GPT-5 Fine-Tuning Opens to All Paid API Developers
OpenAI has made GPT-5 fine-tuning available to all paid API developers, supporting custom training runs with as few as 10 examples and introducing a supervised fine-tuning dashboard with real-time loss curve visualization.
Original sourceOpenAI has expanded access to GPT-5 fine-tuning beyond its earlier limited beta, making the capability available to all developers on paid API tiers. The update lowers the floor for custom model training significantly — developers can now initiate a fine-tuning job with as few as 10 labeled examples, compared to the hundreds typically required by prior GPT-3.5 and GPT-4 workflows.
Alongside the access expansion, OpenAI introduced a supervised fine-tuning dashboard that surfaces real-time loss curve visualization during training runs. This lets developers monitor convergence without pulling metrics programmatically or waiting for job completion emails, addressing one of the more friction-heavy parts of the previous fine-tuning workflow.
GPT-5 fine-tuning follows the same API structure as previous generations, meaning existing fine-tuning integrations require minimal changes to adopt the new model. Pricing for fine-tuning GPT-5 follows a per-token training cost model, with inference on the resulting custom model billed at a premium above standard GPT-5 API rates — a structure consistent with how OpenAI has handled fine-tuned model tiers historically.
The move positions OpenAI more directly against managed fine-tuning offerings from Anthropic, Google, and open-weight alternatives like Llama and Mistral, where fine-tuning has been available and in some cases cheaper. The 10-example minimum is a notable accessibility claim, though the practical quality of outputs at that data volume will depend heavily on task specificity and how well GPT-5's base capabilities align with the target domain.
Panel Takes
The Builder
Developer Perspective
“The primitive here is straightforward: supervised fine-tuning over GPT-5 with a training API that mirrors prior generations, plus a dashboard that shows loss curves in real time instead of making you poll a job status endpoint like it's 2019. The DX bet is backwards-compatibility — if your fine-tuning pipeline already targets GPT-4, swapping the model string should mostly work, and that's the right call. The 10-example minimum is interesting but I'd want to see what the loss curves actually look like at that data volume before trusting it on anything production-critical.”

Listed entries:
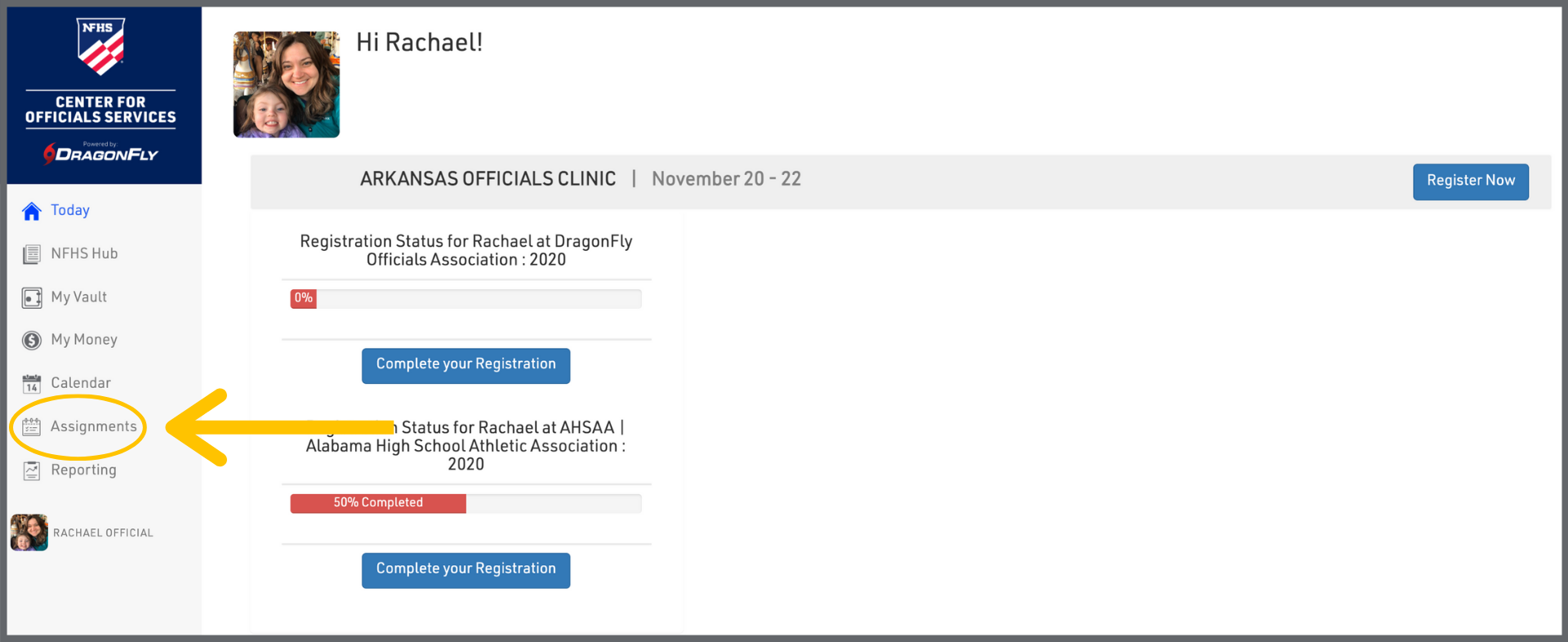Complete registration for DragonFly Officials Association

coord(466,365)

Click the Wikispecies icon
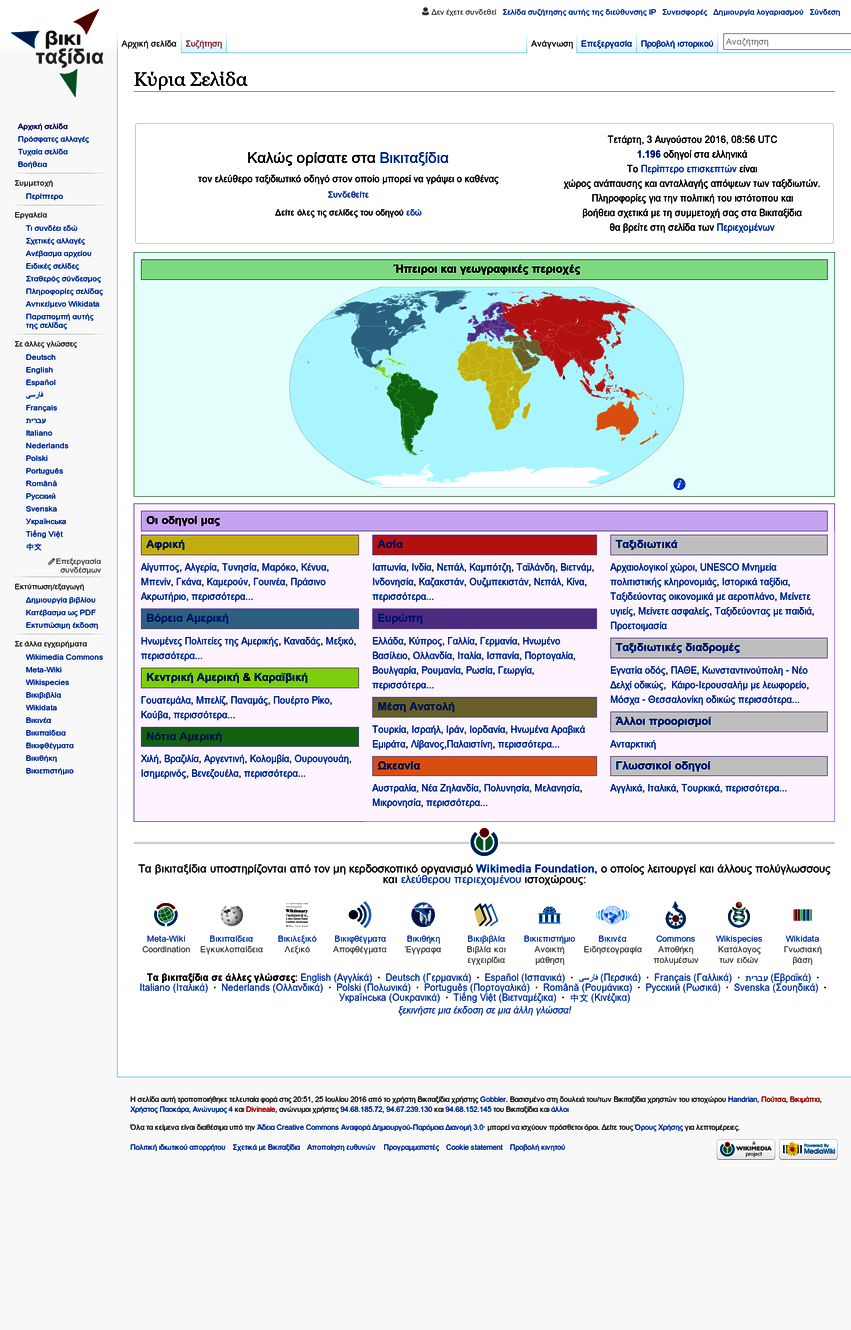point(739,915)
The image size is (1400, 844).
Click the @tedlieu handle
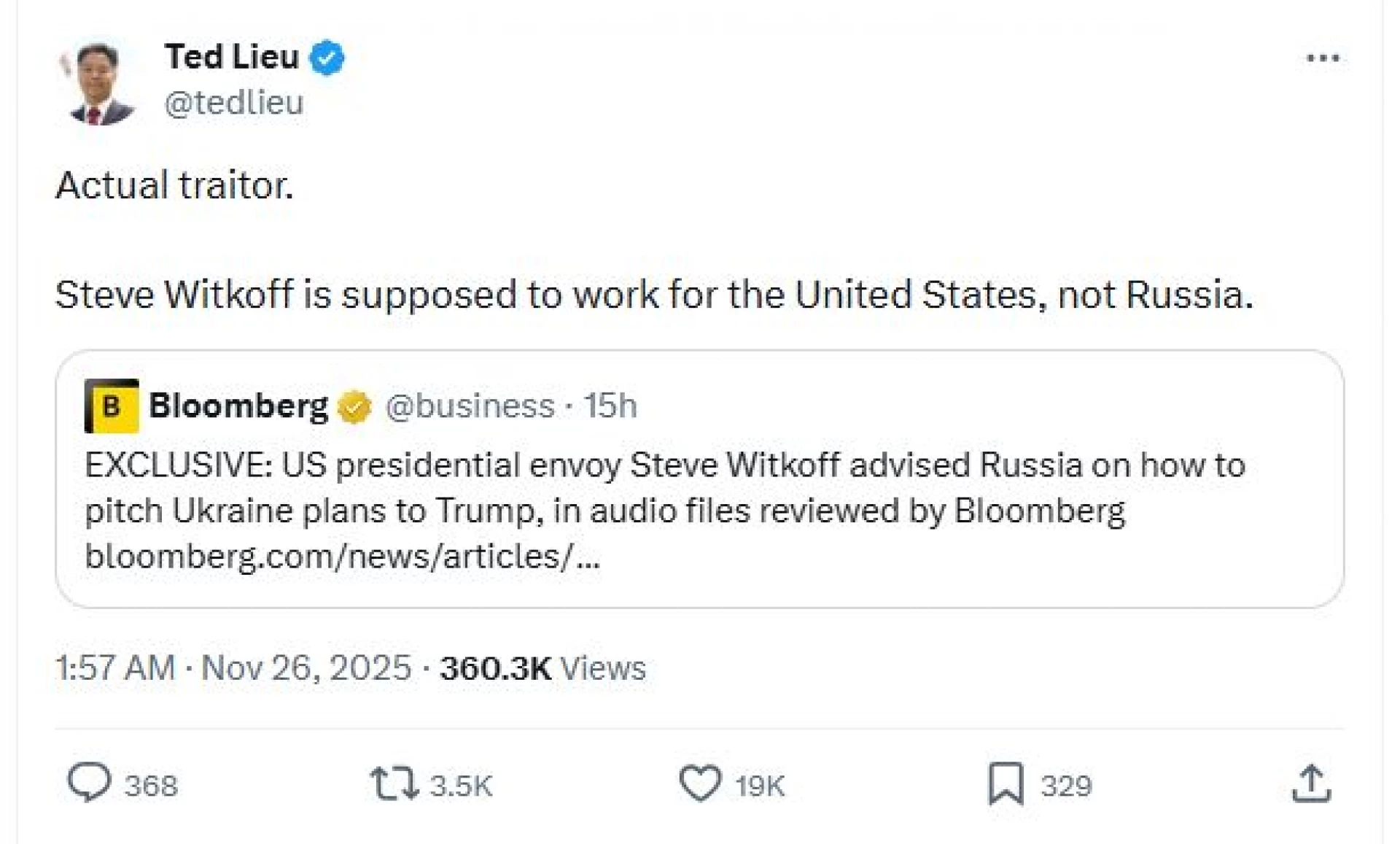(233, 103)
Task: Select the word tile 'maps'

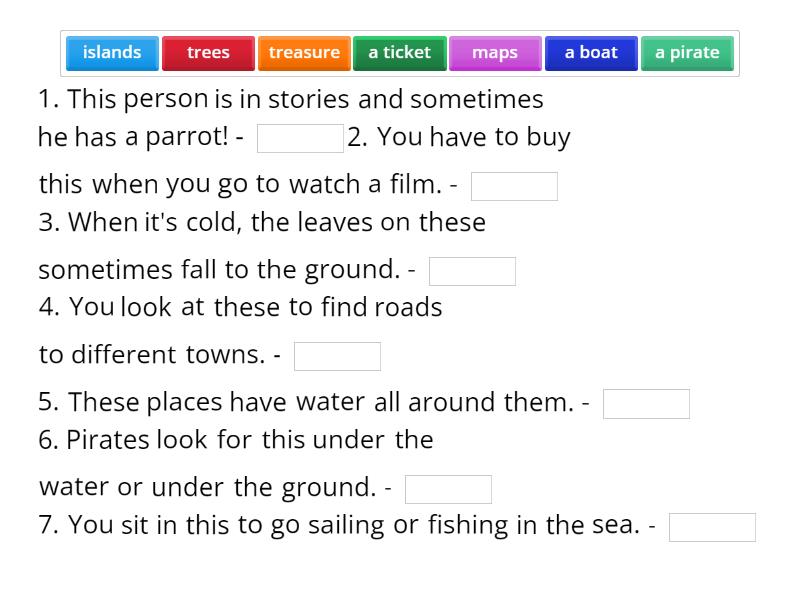Action: point(496,52)
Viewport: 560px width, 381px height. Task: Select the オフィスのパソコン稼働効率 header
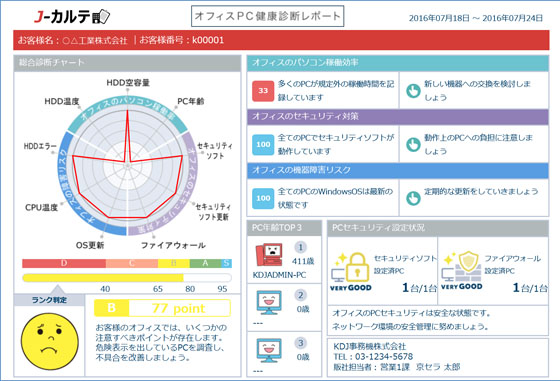point(398,63)
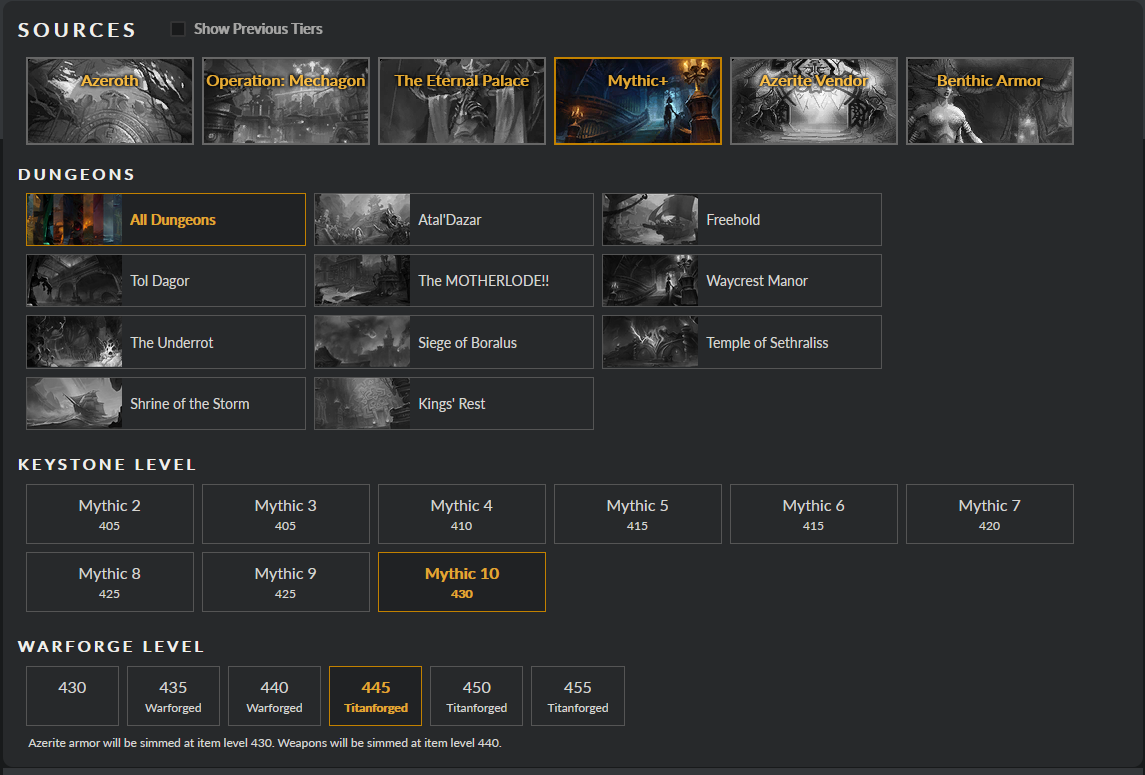Set warforge level to 445 Titanforged
The image size is (1145, 775).
[x=375, y=695]
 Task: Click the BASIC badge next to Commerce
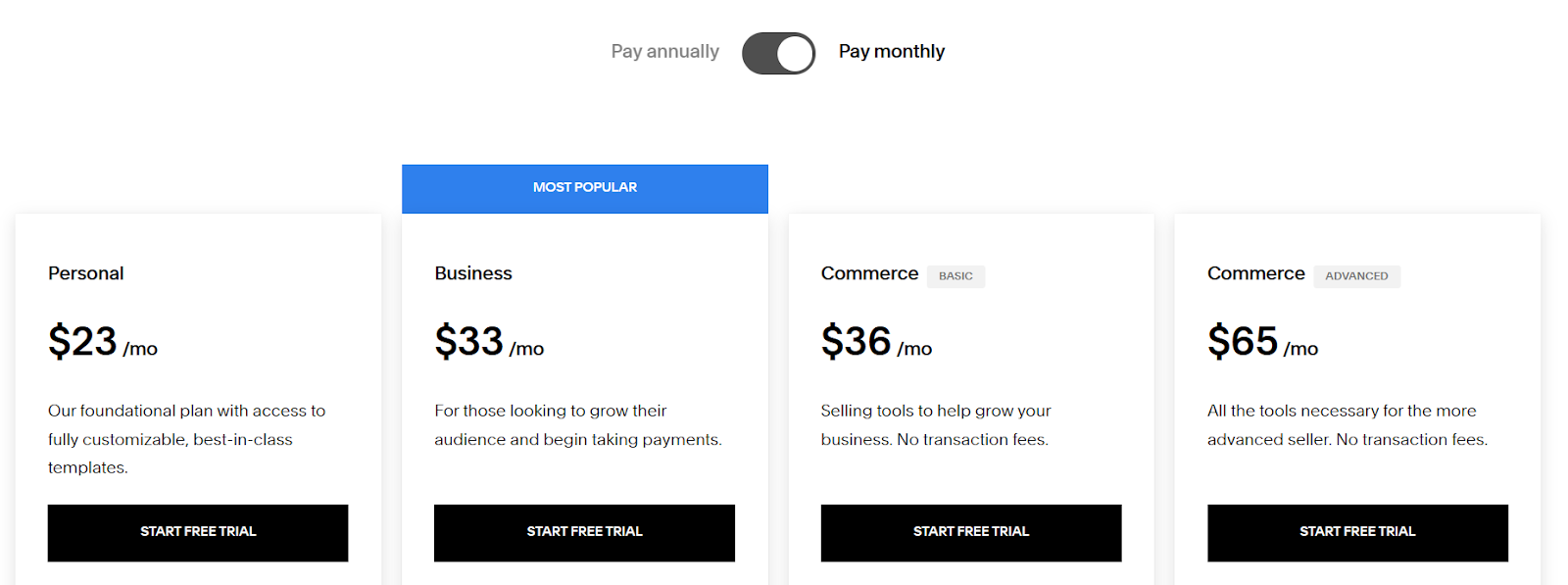coord(956,276)
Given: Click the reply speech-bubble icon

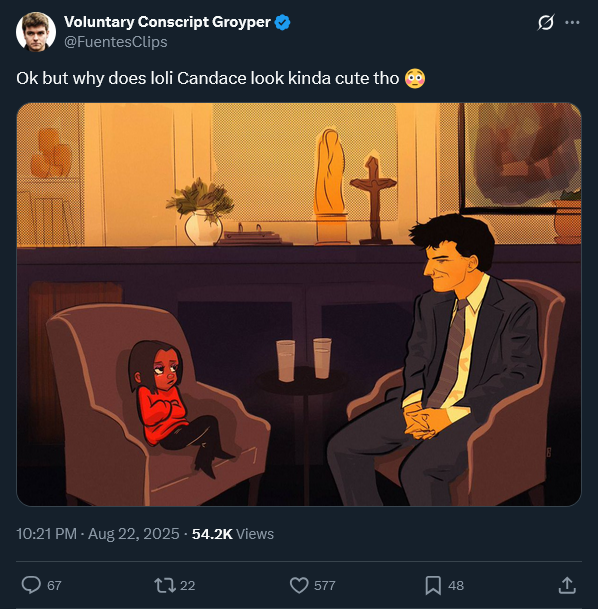Looking at the screenshot, I should click(31, 585).
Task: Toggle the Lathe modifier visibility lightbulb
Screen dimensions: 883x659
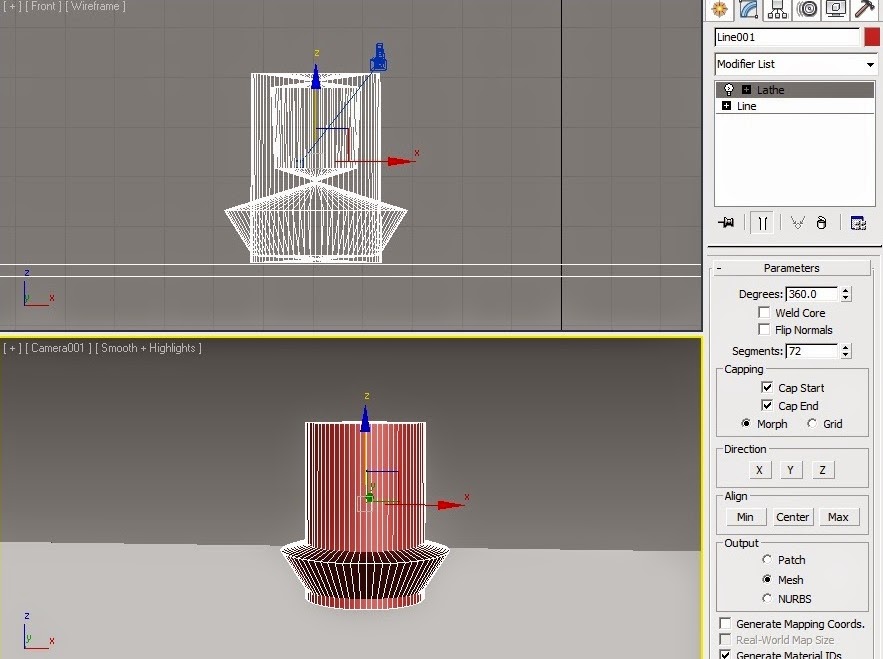Action: point(729,89)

Problem set:
1. Reproduce the GPT-5 fine-tuning article starting at "The move positions" and ending at "the target domain.", substituting "less costly" for "cheaper".
2. According to the GPT-5 fine-tuning article, what is the smallest number of labeled examples with which a developer can now start a fine-tuning job?

Set of answers:
1.
The move positions OpenAI more directly against managed fine-tuning offerings from Anthropic, Google, and open-weight alternatives like Llama and Mistral, where fine-tuning has been available and in some cases less costly. The 10-example minimum is a notable accessibility claim, though the practical quality of outputs at that data volume will depend heavily on task specificity and how well GPT-5's base capabilities align with the target domain.

2. As few as 10 labeled examples.